EU-Urteil: Gerichte dürfen höhere Instanz ignorieren
04.09.2025 14:06
Die Reformen der Nationalkonservativen brachten Polen in eine
Justizkrise: Die EU sah jahrelang eine Gefahr für die
Rechtsstaatlichkeit. Nun spricht der Europäische Gerichtshof ein
weiteres Urteil.
Luxemburg (dpa) - Nationale Gerichte müssen dem Gerichtshof der
Europäischen Union (EuGH) zufolge Urteile eines höheren Gerichts
ignorieren, wenn dieses Mindeststandards nicht erfüllt. Gerichte
dürften dazu überprüfen, ob Richterinnen und Richter übergeordneter
Gerichte ordnungsgemäß ernannt worden seien, teilten die Richterinnen
und Richter in Luxemburg mit. Voraussetzung sei, dass dies notwendig
sei, um den Vorrang des EU-Rechts zu wahren.

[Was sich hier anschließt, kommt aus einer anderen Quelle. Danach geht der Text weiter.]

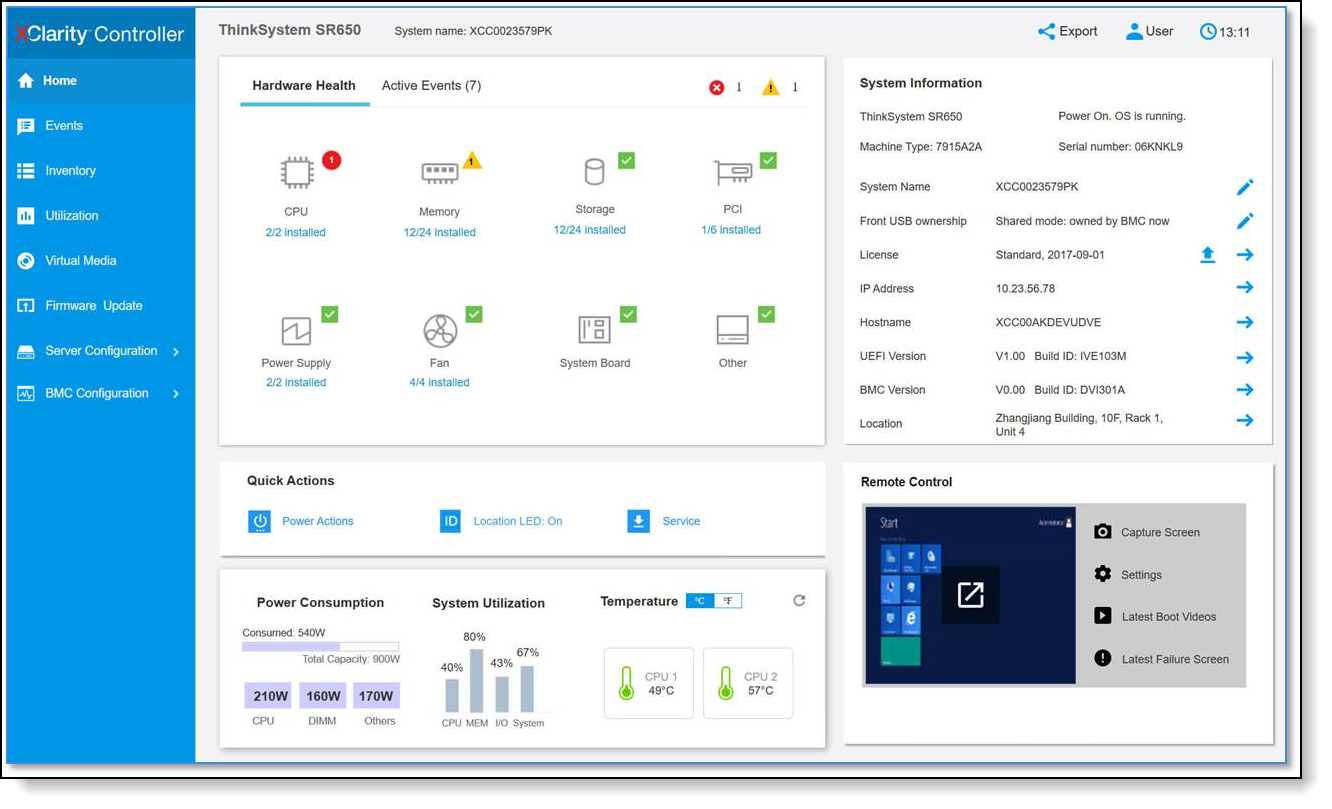The image size is (1332, 809).
Task: Expand the Server Configuration menu
Action: pos(100,350)
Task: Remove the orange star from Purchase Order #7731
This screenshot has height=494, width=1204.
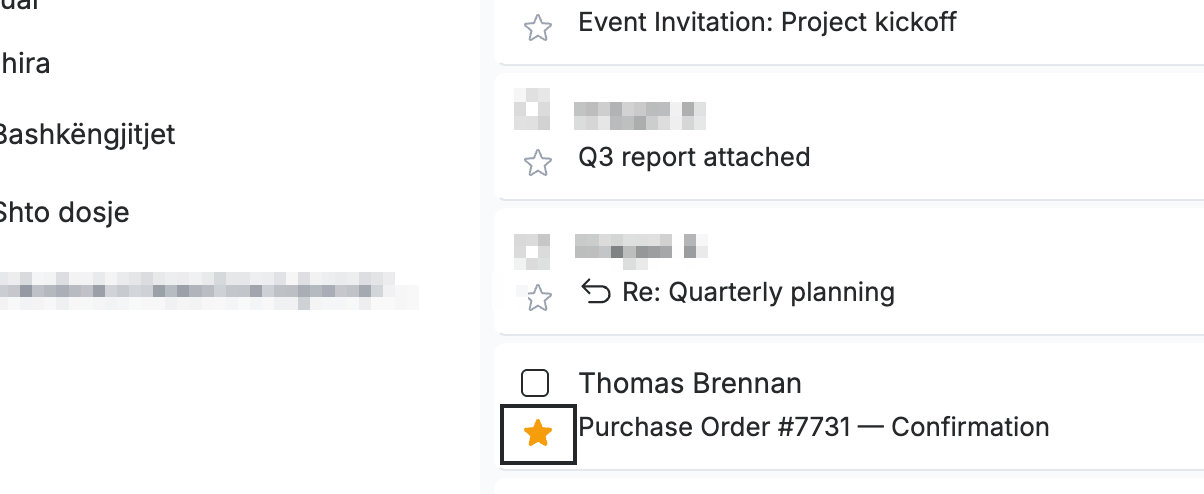Action: pos(538,433)
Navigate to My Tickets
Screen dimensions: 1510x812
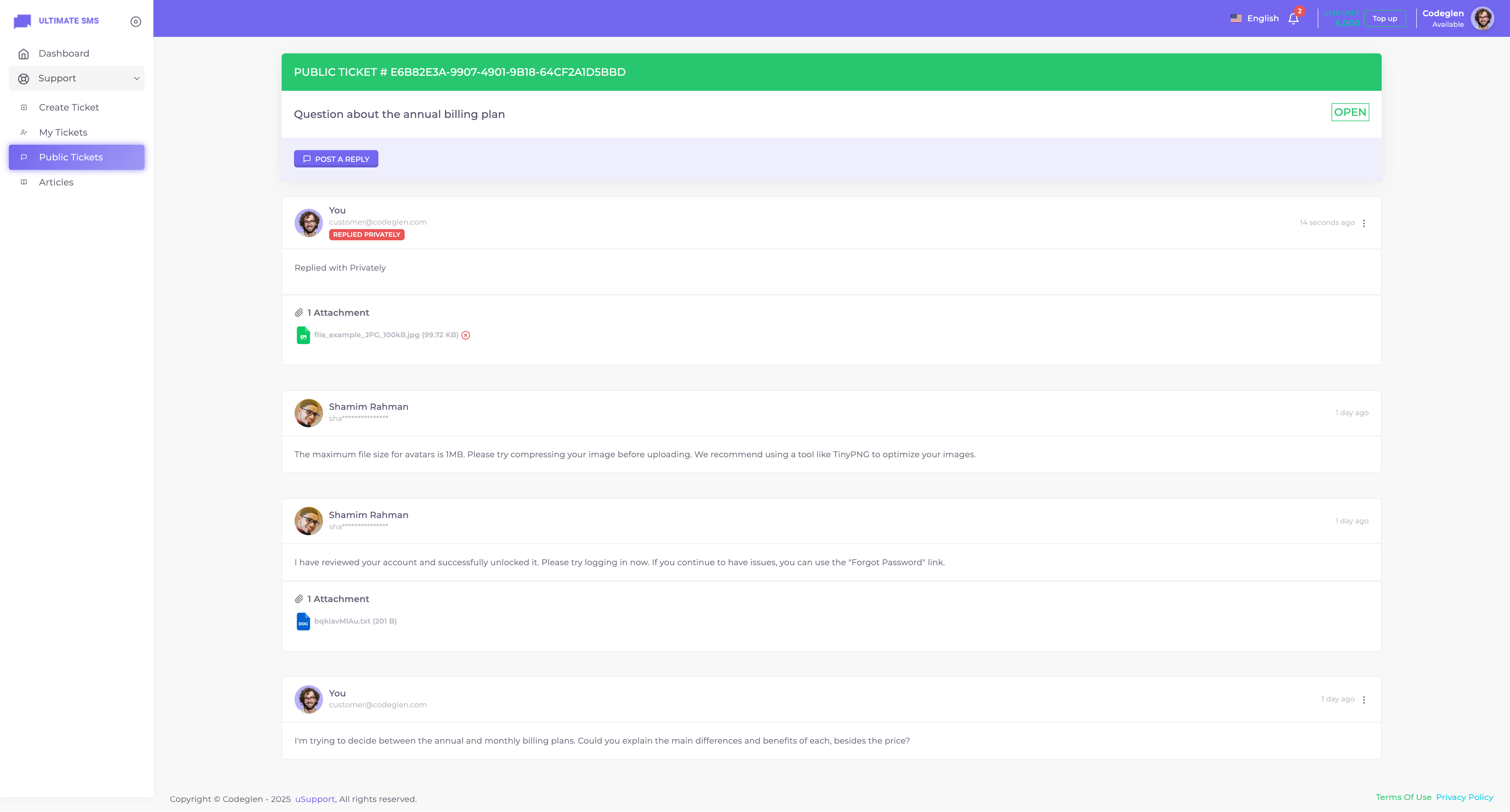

Im konkreten Fall ging es um eine Kammer des Obersten Gerichts in
Polen. Sie hatte ein Urteil von 2006 aufgehoben, mit dem untersagt
worden war, bestimmte Kreuzworträtsel-Zeitschriften wegen
Wettbewerbsrechtsverletzungen in den Verkehr zu bringen. Die Sache
wurde an ein Zivilgericht zurückverwiesen. Der nun damit befasste
polnische Richter hatte sich an den EuGH gewandt, weil er davon
ausgeht, dass die Kammer nicht ordnungsgemäß besetzt wurde und nicht
unabhängig sei. Nach polnischem Recht durfte er das höhere Gericht
jedoch nicht überprüfen.
Kompetenzen einzelner Richter gestärkt
Mit dem neuen Urteil des EuGH seien die Kompetenzen des einzelnen
nationalen Richters gestärkt worden, sagt Staats- und Europarechtler
Alexander Thiele. Das Urteil reihe sich in eine ganze Reihe von
Entscheidungen ein, die der Europäische Gerichtshof gefällt habe zur
Unabhängigkeit der Justiz in Polen. Hintergrund sind die
Justizreformen der ehemaligen nationalkonservativen PiS-Regierung,
die Polen von 2015 bis 2023 geführt hatte.
Der EuGH selbst hatte schon im Jahr 2023 festgestellt, dass die
Kammer für außerordentliche Überprüfung und öffentliche
Angelegenheiten kein Gericht nach EU-Regeln darstelle. Denn die
Kammer wurde auf Empfehlung des Landesjustizrats besetzt. Weil dieses
Organ «von der polnischen Exekutive und Legislative wesentlich
umgebildet wurde», gebe es an seiner Unabhängigkeit berechtigte
Zweifel, hieß es seitens EuGH.
Der Landesjustizrat in Polen ist das Gremium, das Richter für
freiwerdende Stellen nominiert. Es soll nach einem vom Parlament
verabschiedeten Gesetz umgebaut und die Nominierung von Richtern
wieder von der Politik entkoppelt werden. Die Neuordnung gestaltet
sich aber langsam, weil der damalige Präsident Andrzej Duda im August
2024 das neue Gesetz an das Verfassungsgericht weitergeleitet hatte.
Dieses soll überprüfen, ob das Gesetz verfassungsgemäß ist.